MRI is the diagnostic study of choice for spinal cord infarction, and can detect the magnitude and location of the damage within minutes of symptomatic onset. (Neurology 2003;61:1622; J Clin Neurosci 2013;20:565.) MRI also has the advantage of allowing visualization of ligaments, paravertebral soft tissue, and intervertebral discs, and can detect epidural hematoma. (Neuroradiology 2006;48:223.)

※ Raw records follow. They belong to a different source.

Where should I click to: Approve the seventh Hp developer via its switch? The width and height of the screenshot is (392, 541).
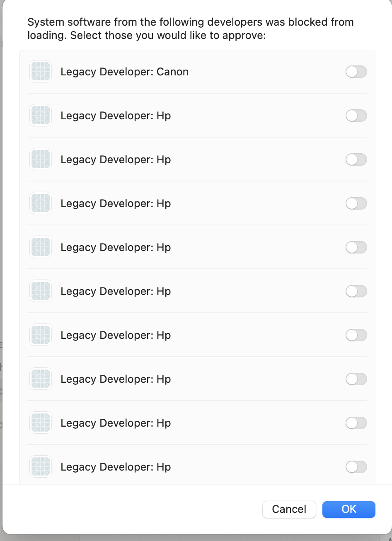356,379
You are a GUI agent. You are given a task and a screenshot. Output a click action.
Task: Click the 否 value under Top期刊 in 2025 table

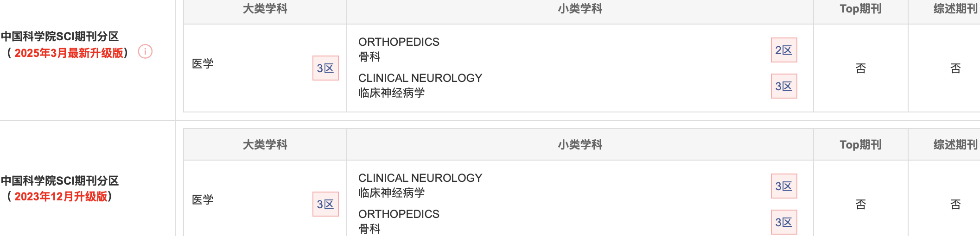861,68
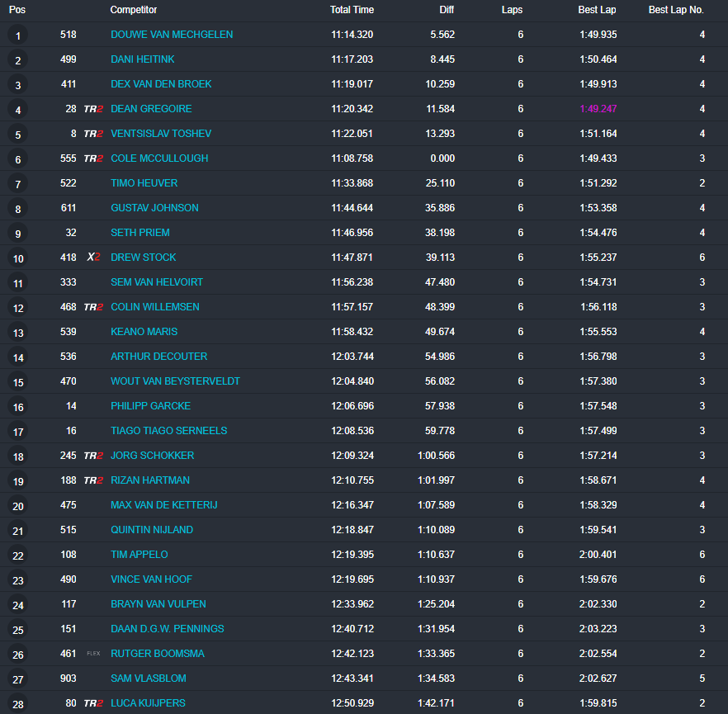The width and height of the screenshot is (728, 714).
Task: Select the Timo Heuver link
Action: coord(144,183)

Treating anterior cord syndrome depends on the etiology of the condition and the location of the lesion. (J Neurosurg Anesthesiol 2003;15:215.) Patients with high cervical spine lesions may have respiratory paralysis and require intubation. Hypotension may occur from loss of sympathetic vascular tone or injury-related hemorrhage. Standard critical care resuscitation should be followed in these cases. Patients with suspected spinal cord injury should have precautions including cervical spine immobilization performed (if injury suspected at the cervical spine level). Treatment includes resection of any inciting lesions and stabilization of the vertebral column at the level of the lesion when necessary. Spinal decompression with a laminectomy may be required at times. Adjuvant intravenous steroid treatment is no longer recommended. (Neurosurgery 2013;72[Suppl 2]:93.)

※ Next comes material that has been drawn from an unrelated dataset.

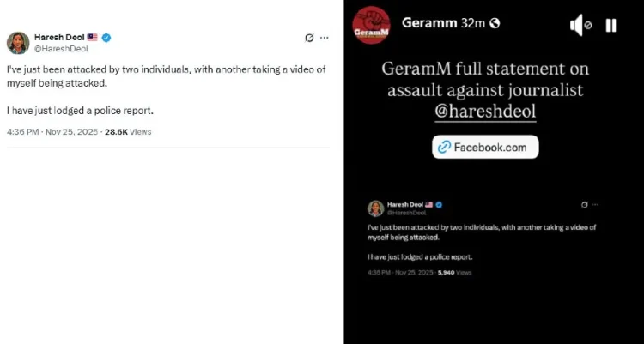Click the 28.6K Views count
Viewport: 644px width, 344px height.
[128, 132]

The prognosis for anterior cord syndrome is the worst of all the cord syndromes. Only 10-15 percent of patients demonstrate some functional recovery; lack of sacral sensation to pain and temperature 24 hours after symptom onset indicate poor prognosis. (Wheeless' Textbook of Orthopedics; http://bit.ly/WheelessCord.) The overall mortality rate is as high as 20 percent. (J Emerg Med 2010;38:e49.) The National Spinal Cord Injury Statistical Center reported that patients with tetraplegia (bilateral arms and legs paralyzed) have some high complication rates: 60.3 percent developed pneumonia and 52.8 percent developed pressure ulcers. The center also said 16.4 percent developed deep vein thrombosis, 5.2 percent developed a pulmonary embolism, and 2.2 percent developed a postoperative wound infection. (http://bit.ly/AANScord.)

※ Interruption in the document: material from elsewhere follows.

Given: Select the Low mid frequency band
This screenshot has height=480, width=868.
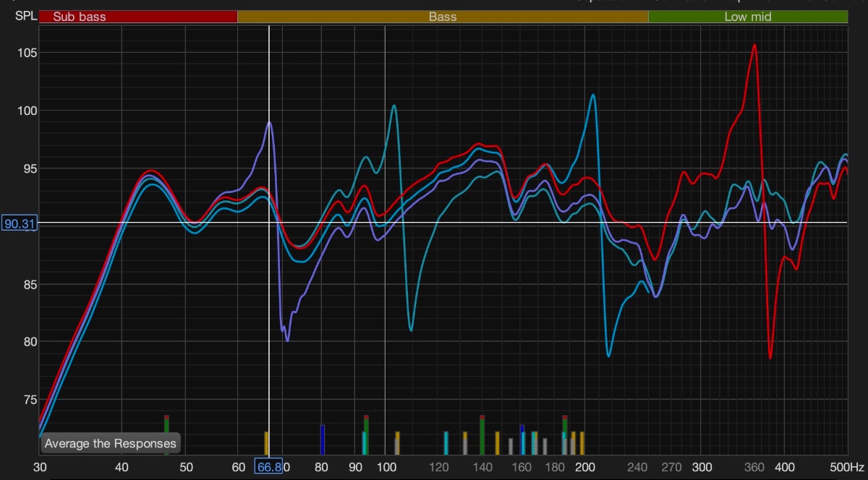Looking at the screenshot, I should pos(747,17).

This patient went on to develop paraplegia and urine retention during hospitalization. He was noted on CT to have a C3 spinous process fracture (photo previous page) and the anterior cervical discectomy and fusion plate C4-5. The MRI of his cervical spine demonstrated moderate canal stenosis at C3-4 with moderate cord contusion from C2-3 to 4-5. Prevertebral edema and interspinous edema suggest hyperflex and hyperextend injury. Moderate disc extrusion at L4-5 was seen, with moderate spinal canal narrowing (photo this page). The patient was transferred on hospital day 11 to an acute rehabilitation hospital that specializes in neurologic injuries.